Of course, the roots of this disorder go further back than Luton. The reasons soldiers were parading on the town's streets, and protesters were demonstrating against them, arose out of 9/11 – eight years ago last week – and the military engagements in Afghanistan and Iraq that followed.
That is why the violence on the streets of Birmingham and Harrow last week is a reflection of almost everything else that dominates the news headlines, day in and day out. Last week alone, we had the convictions in the plane bomb plot; further evidence of weakening public support for the war in Afghanistan; a police investigation of allegations of MI6 complicity in torture; and, as we report today, new concerns about Somalia as a base for British jihadists.

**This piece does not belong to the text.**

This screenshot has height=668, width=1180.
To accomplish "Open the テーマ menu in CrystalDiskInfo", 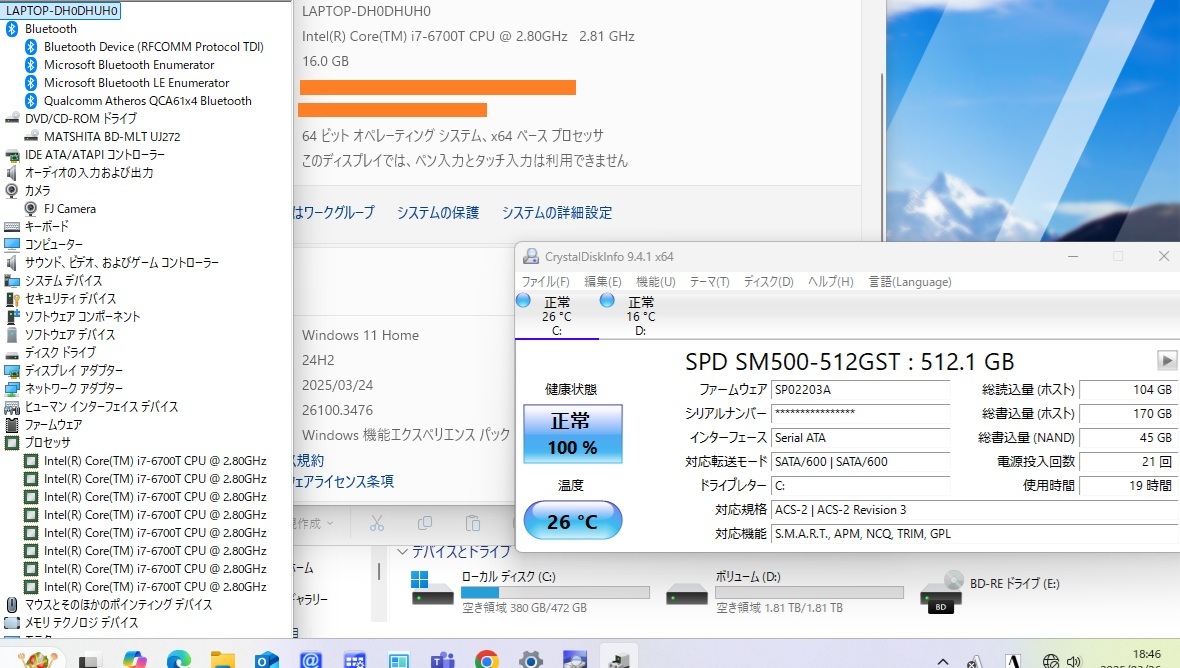I will [708, 281].

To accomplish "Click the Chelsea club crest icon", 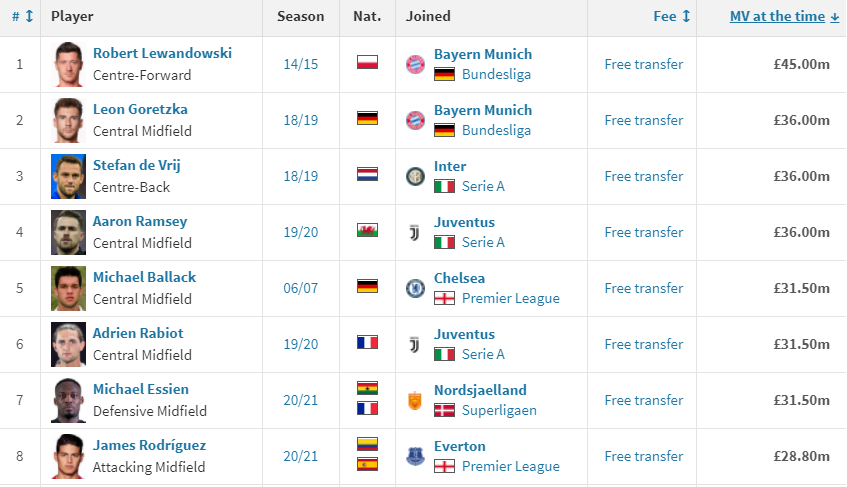I will coord(415,288).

Yet it is not the news itself that provokes street violence, but the uses to which news stories are put by malign ideologies. On the anti-Islam side, the ideologists of the BNP exploit ignorance of Islam and the cultures of British Muslims. Against all the evidence of the relatively peaceful coexistence of Muslims, Christians and post-Christians for centuries, they seek to present Islam as an intrinsically violent religion. They try to tie fear of terrorism to age-old hostility to immigration. In this, they are often assisted by elements of the press – last week saw reports that Mohamed is the second most popular name for newborn boys in Britain if different spellings are added together (which overlooks variations of James, Jake and so on, as well as the centrality of the Prophet's name in Muslim culture).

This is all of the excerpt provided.